Achievement of targeted scores for health information calls.
ED dispositions reviewed every day.
The last year coaching has returned as a priority in our contact center with each nurse getting two opportunities for a call review each month. The coaching is done by our dedicated coaching team that has resumed this role in the last year, after having other duties during the height of the pandemic.
Restructuring of telephone triage that led to significant reduction in under/over-referrals and near elimination of carrier-initiated quality of care requests.
Moving to an internal program we have seen an increase in quality scores in the recent months.
Not necessarily "most proud of", but our audio reviews over the last two years have been mostly favorable, and proud of the nurses in extreme volume situations that they continue with high caliber calls.
Reductions to ER AND to UC by assisting daytime scheduling department: we are assisting the scheduling department by taking some of their calls and directing when to schedule the patient. (Majority of patients with a same day appointment request do not qualify for same day.)
Project to get staff not to pick information only guideline, they must pick the reason for the call. This has improved greatly after using quality project.
Meeting QIA results after targeted efforts.
High percent of nurses consistently meet expectations and above.
Most QA is high scoring. showing good compliance and understanding of our training and tools.
We are working on a project currently to separate the two functions of Nurse Triage and Transfer Center. Currently our nurses are in both skill sets so toggle back and forth between these calls. The nurse calls suffer because of this. The caller is being placed on hold multiple times resulting in either a frustrated caller or an abandoned call.
Simple ED Audit tool/project.
Correct patient disposition- about 98% for department.
5% abandonment rate, 32 second average speed to answer.
Having the capacity to perform QA in this healthcare landscape (short staff, staffing turnover) is a feat in itself. Sharing of disposition rates with our primary care partners, and top 20 guidelines used so they can understand the types of calls received and the action taken.
Implementation of a new Experience Specialist QA tool.
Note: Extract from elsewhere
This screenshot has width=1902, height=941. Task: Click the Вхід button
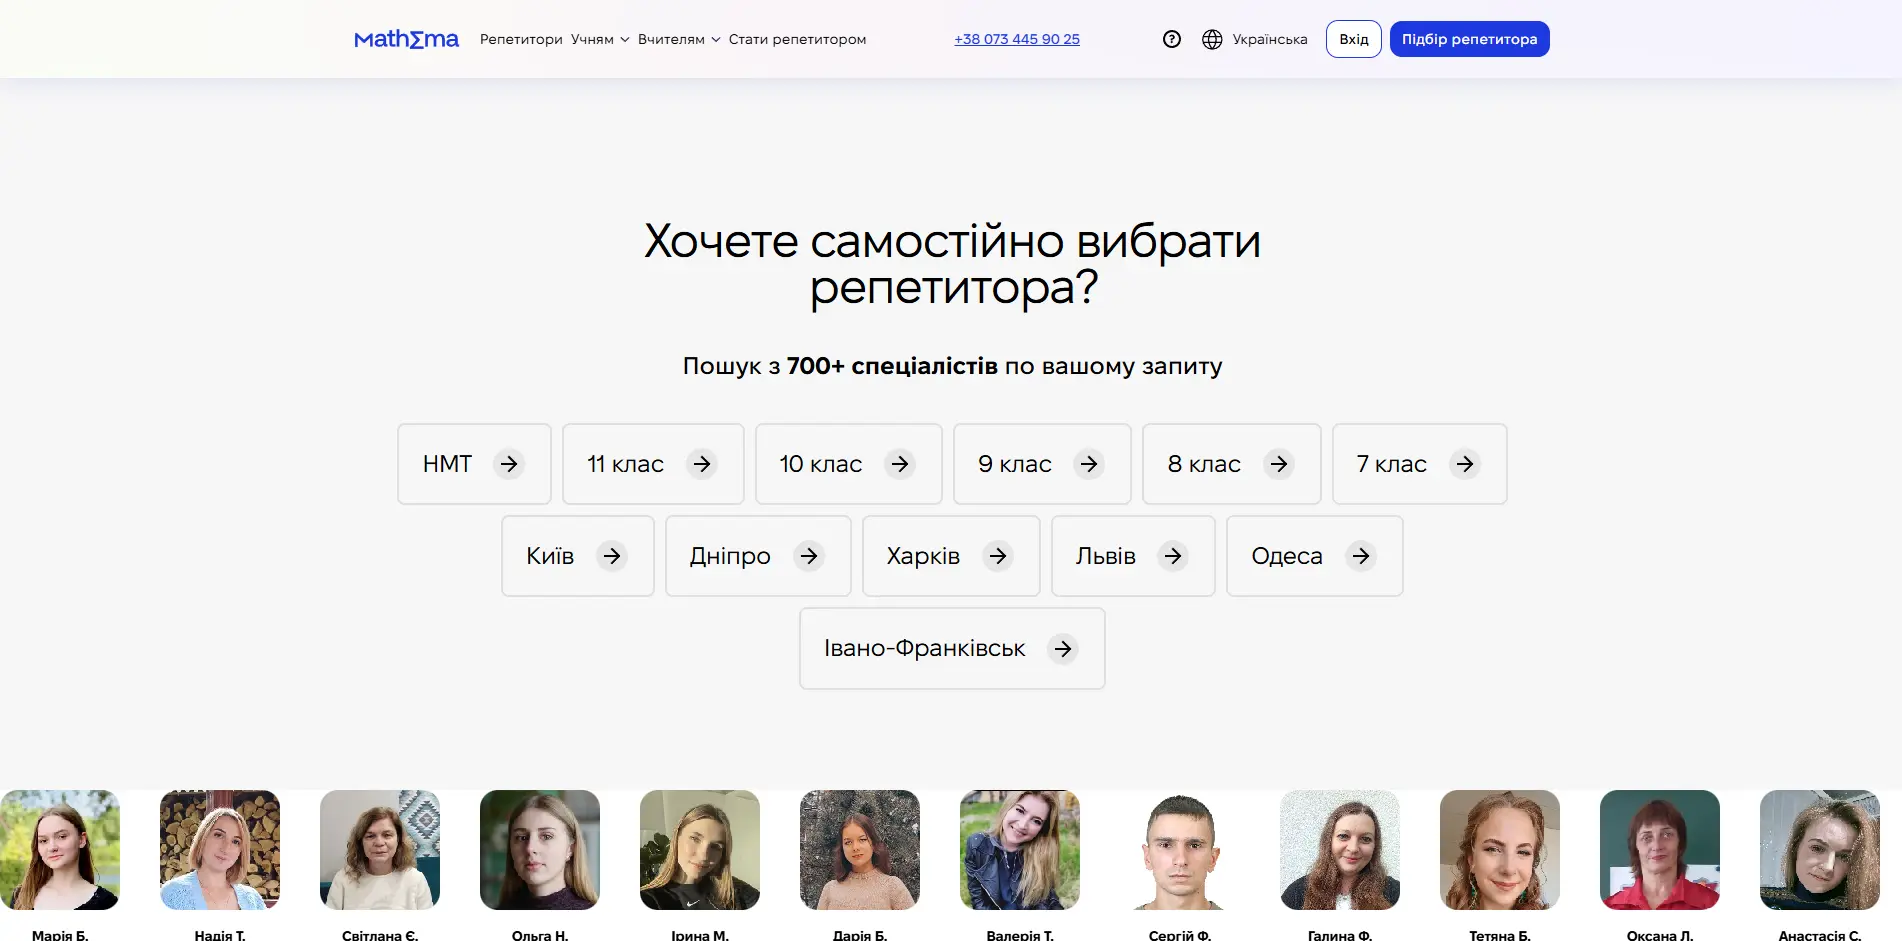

Patient safety is our biggest concern. I think our quality program is what has led to our success. We want to make sure no matter what nurse you get, you will receive the same consistent information. We are very specific on who we hire to try to decrease quality issues.
Charge nurse and Quality Coordinator role implementation; Low ER referral rate; Aside from Covid surge volume increases, typically very good call metrics; Low employee turnover rate.
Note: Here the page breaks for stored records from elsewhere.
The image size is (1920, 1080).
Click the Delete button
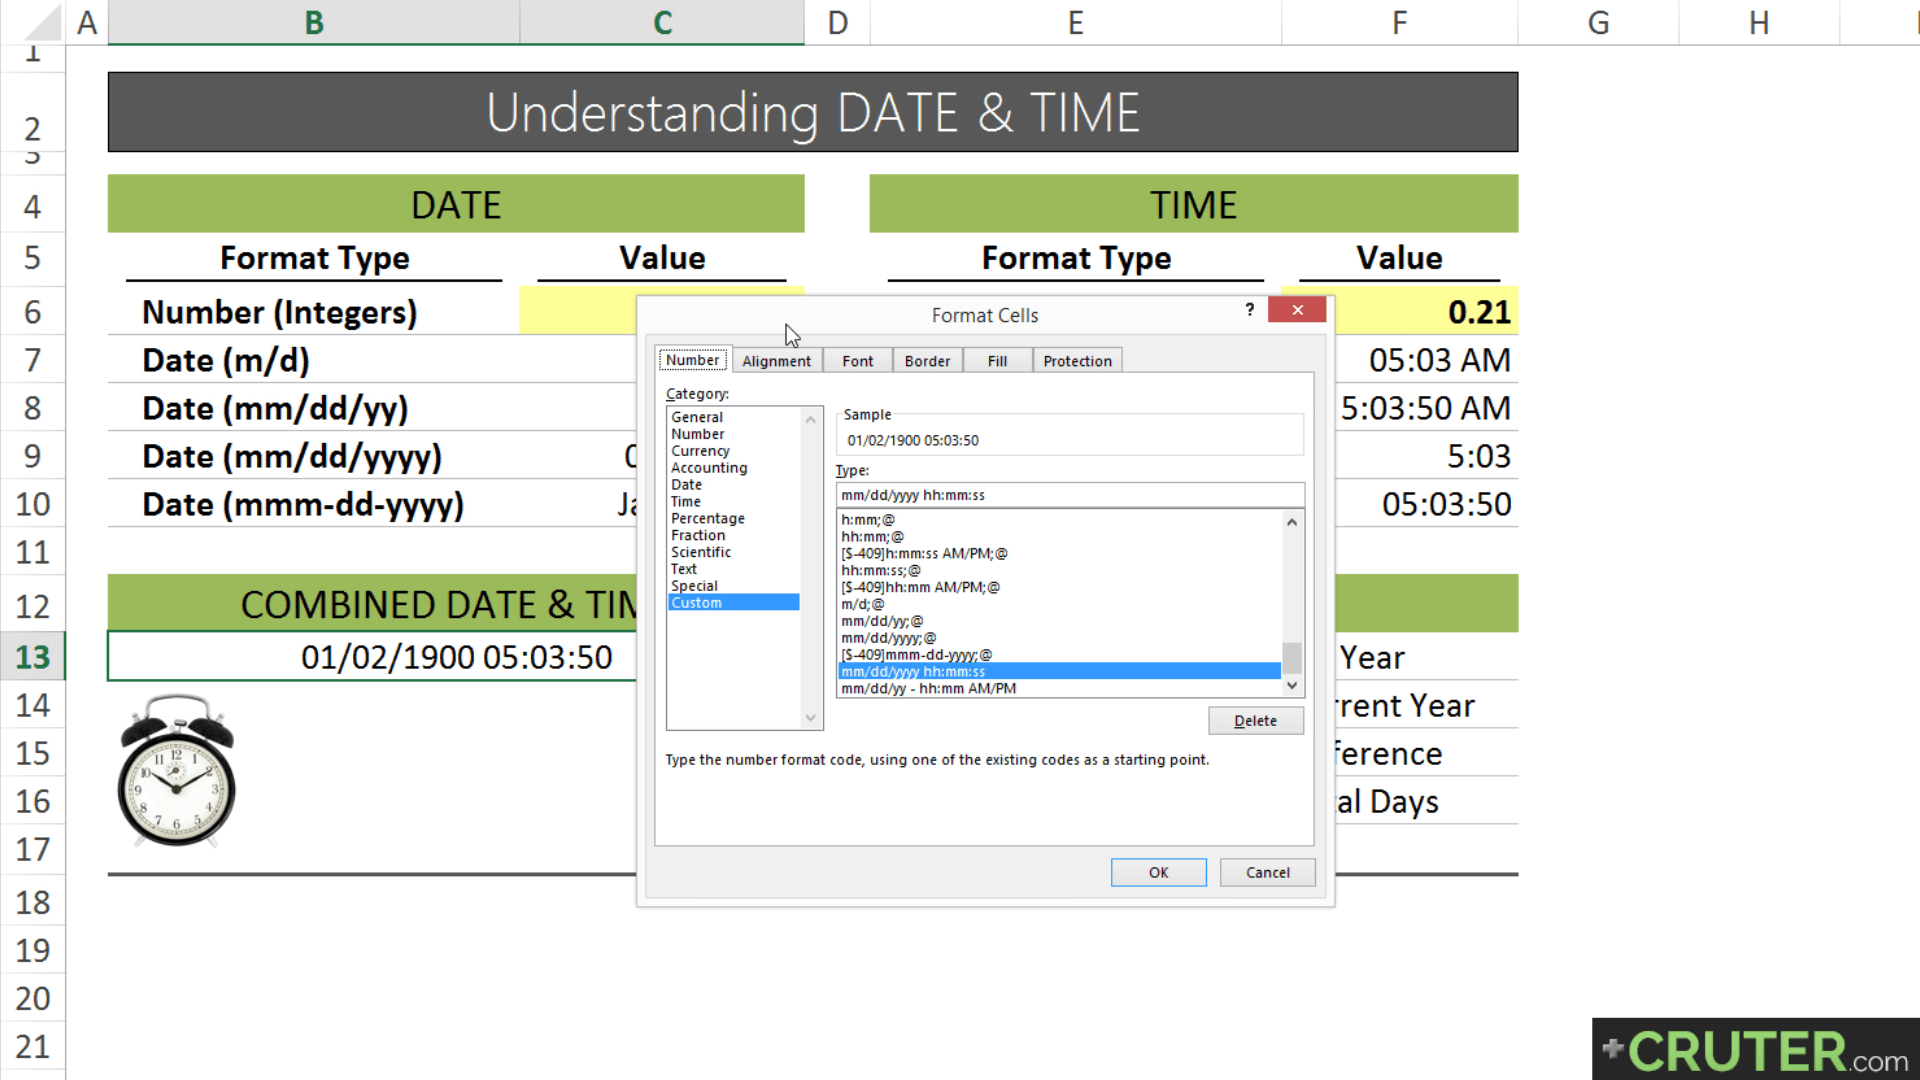coord(1255,720)
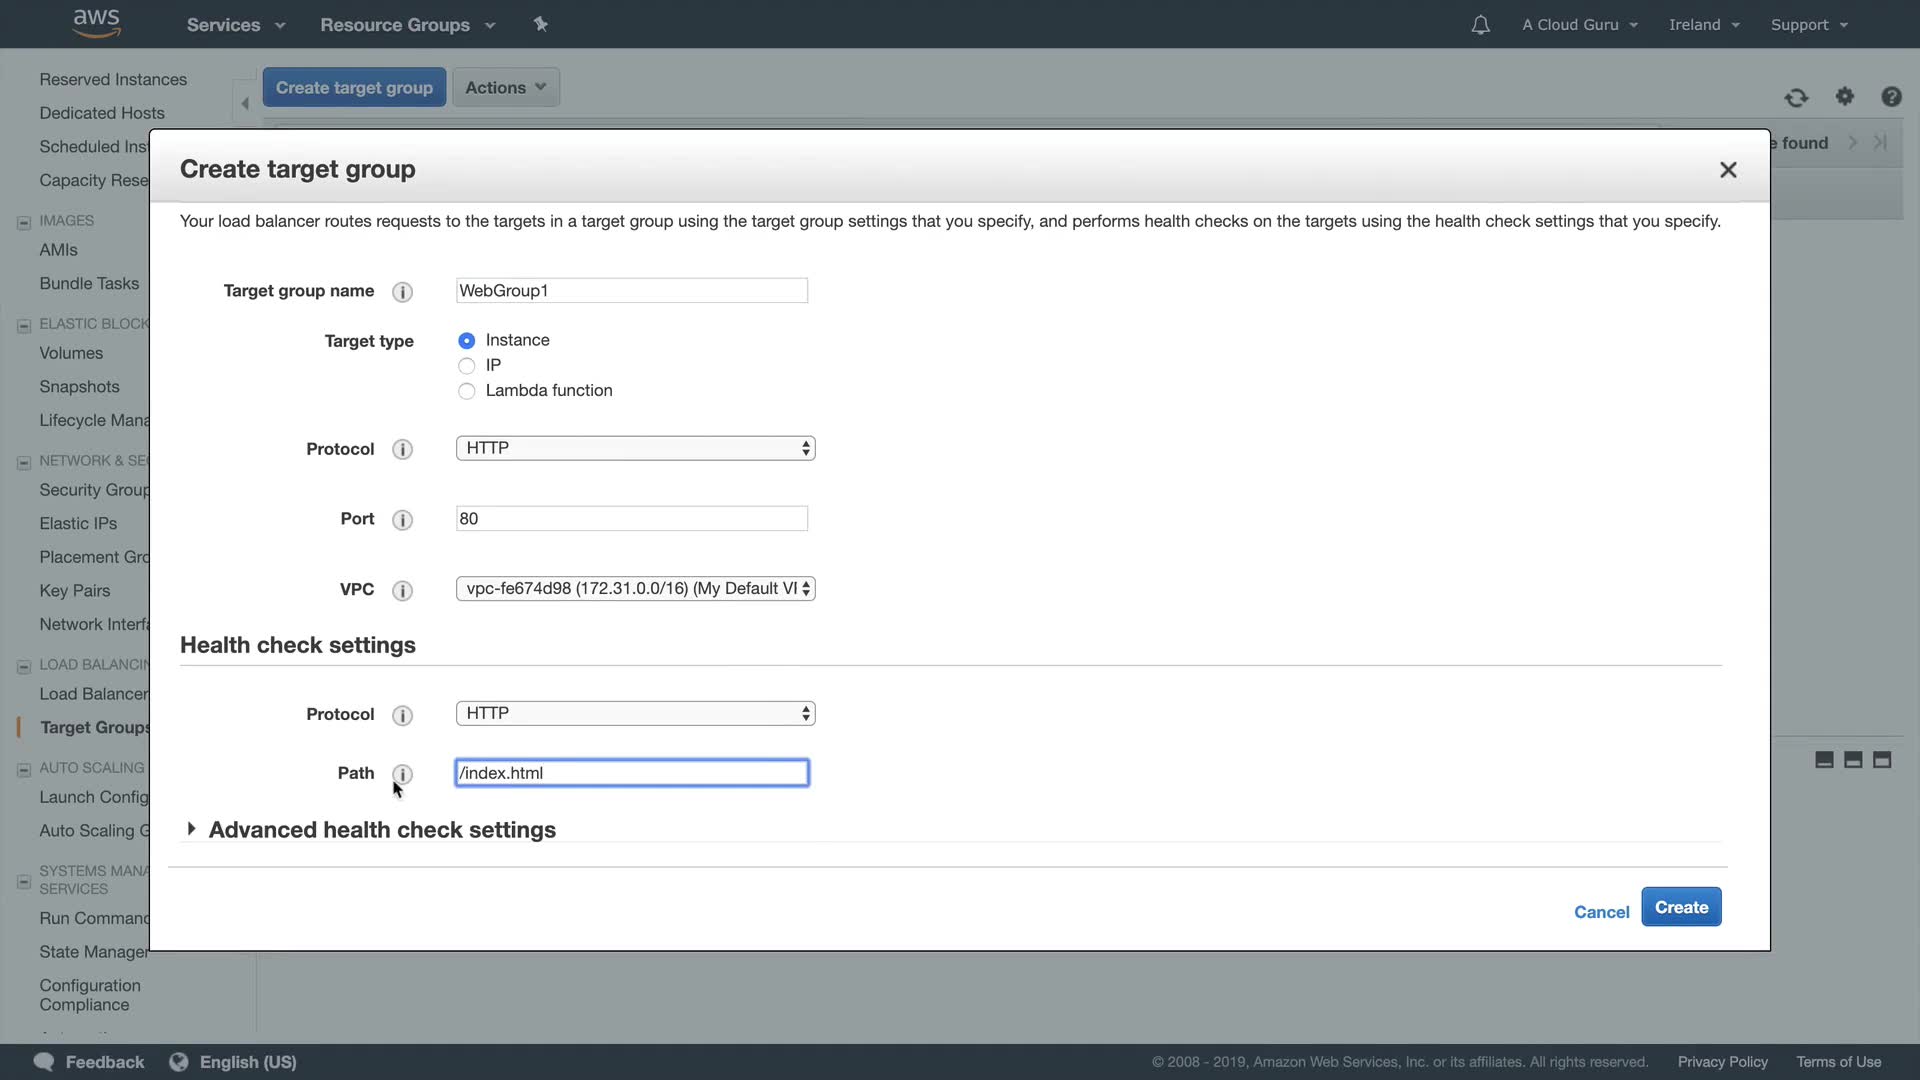Open the Resource Groups menu
The image size is (1920, 1080).
[407, 25]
911/ED recommendations. We ensure that nurses understand the importance of accurate assessments to guide individuals appropriately. At times, patients deny their own symptoms and our nurses have saved many lives.
When able to actually stay on track with quarterly chart audits.
Correct guideline use.
Survey conducted on callers regarding their personal satisfaction and compliance with the nurse triage and the final disposition. Of the 50 surveys conducted 48 said they were very satisfied and would continue to call for advice.
Customer satisfaction; audio scores and documentation error rate.
Post-call survey results.
The initiation of Good Catches. The RNs love receiving audits that highlight the good work they've done and they enjoy knowing the outcome of their call as they don't often get those details.
This past month, we did not identify any missed scheduling opportunities.
Dashboards to quickly identify issues.
Safety and customer service.
We did a LEAN project on variation in triage encounter times. It was enlightening to see the reasons for variation and to be able to use internal best practices to optimize workflows. We were able to reduce variation in encounter time by 20% within the first 3 months post exercise.
Monitoring results and seeing quality scores improve across the department.
As always, Schmitt-Thompson Clinical Content thanks our respondents for continued support of our research endeavors and making the world of telehealth triage safer.